Melanie commands courtrooms. She reads a room, builds a case, and advocates for her clients under pressure. She is exactly the kind of person who figures things out.
She and her husband had bought a Cessna 172 with a purpose behind it: to fly animals to adoptive families across remote parts of Australia. She committed fully to training. After 100 hours of instruction, she still hadn't soloed. The sticking point was landings — the inner voice running alongside every approach was relentless. Her CFI wasn't helping. The training felt structureless, and frustration had replaced the sense of adventure that started all of it.
She described it later as "swimming in a vast ocean with no landmarks." She knew how to swim.
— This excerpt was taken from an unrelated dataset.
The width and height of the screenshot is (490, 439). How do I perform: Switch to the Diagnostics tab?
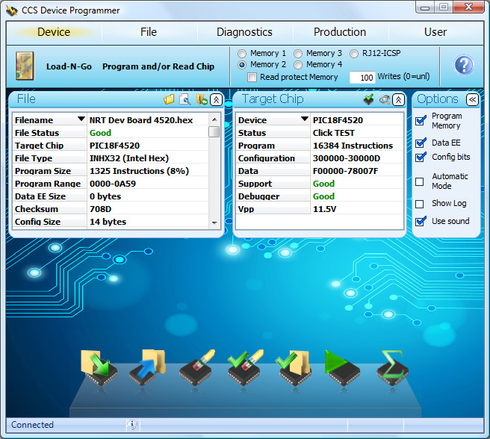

She couldn't find a direction.
The issue wasn't technique. It was what she was saying to herself on every final approach — the voice that ran commentary on each correction, catalogued each mistake, and told her what her instructor must be thinking. She could chair-fly a circuit with precision. She fell apart the moment someone was beside her to evaluate it. Coaching gave her a place to say what she couldn't say to her CFI or her family: "This is really hard. I'm scared. I feel like I'm going backwards."
That honesty opened the door. She started seeing the connection between what she was thinking and what was happening in the cockpit. Once she named the voice, she could choose not to follow it. She called what happened next "clarity of action" — her words, not mine. Within weeks, the landings smoothed out. In January 2025, she passed her checkride on the first attempt.
She came in with a landing problem. The landing problem was never the problem.
Clarity of action. I was able to understand why I was doing something in my own mind — and coaching gave me the clarity to shift that into a different path.